Author:
Procura Massimiliano,Colangelo Gilberto,Hoferichter Martin,Stoffer Peter
Abstract
The largest uncertainties in the Standard Model calculation of the anomalous magnetic moment of the muon (g−2)µ come from hadronic effects, namely hadronic vacuum polarization (HVP) and hadronic lightby-light (HLbL) contributions. Especially the latter is emerging as a potential roadblock for a more accurate determination of (g−2)µ. The main focus here is on a novel dispersive description of the HLbL tensor, which is based on unitarity, analyticity, crossing symmetry, and gauge invariance. This opens up the possibility of a data-driven determination of the HLbL contribution to (g−2)µ with the aim of reducing model dependence and achieving a reliable error estimate.

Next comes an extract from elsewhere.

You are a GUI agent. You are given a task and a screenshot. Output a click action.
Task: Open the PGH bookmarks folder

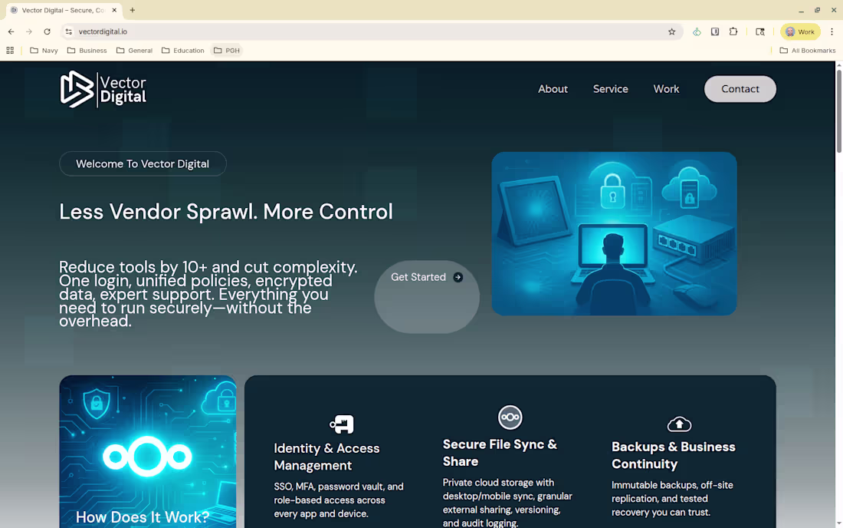click(x=226, y=50)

Our dispersive approach defines unambiguously the pion-pole and the pion-box contribution to the HLbL tensor. Using Mandelstam double-spectral representation, we have proven that the pion-box contribution coincides exactly with the one-loop scalar-QED amplitude, multiplied by the appropriate pion vector form factors. Using dispersive fits to high-statistics data for the pion vector form factor, we obtain $ \alpha _\mu ^{\pi {\rm{ - box}}} = - 15.9(2) \times {10^{ - 11}} $. A first model-independent calculation of effects of ππ intermediate states that go beyond the scalar-QED pion loop is also presented. We combine our dispersive description of the HLbL tensor with a partial-wave expansion and demonstrate that the known scalar-QED result is recovered after partial-wave resummation. After constructing suitable input for the γ*γ* → ππ helicity partial waves based on a pion-pole left-hand cut (LHC), we find that for the dominant charged-pion contribution this representation is consistent with the two-loop chiral prediction and the COMPASS measurement for the pion polarizability. This allows us to reliably estimate S-wave rescattering effects to the full pion box and leads to $ \alpha _\mu ^{\pi {\rm{ - box}}} + \alpha _{\mu ,J = 0}^{\pi \pi ,\pi {\rm{ - pole}}\,{\rm{LHC}}} = - 24(1) \times {10^{ - 11}} $.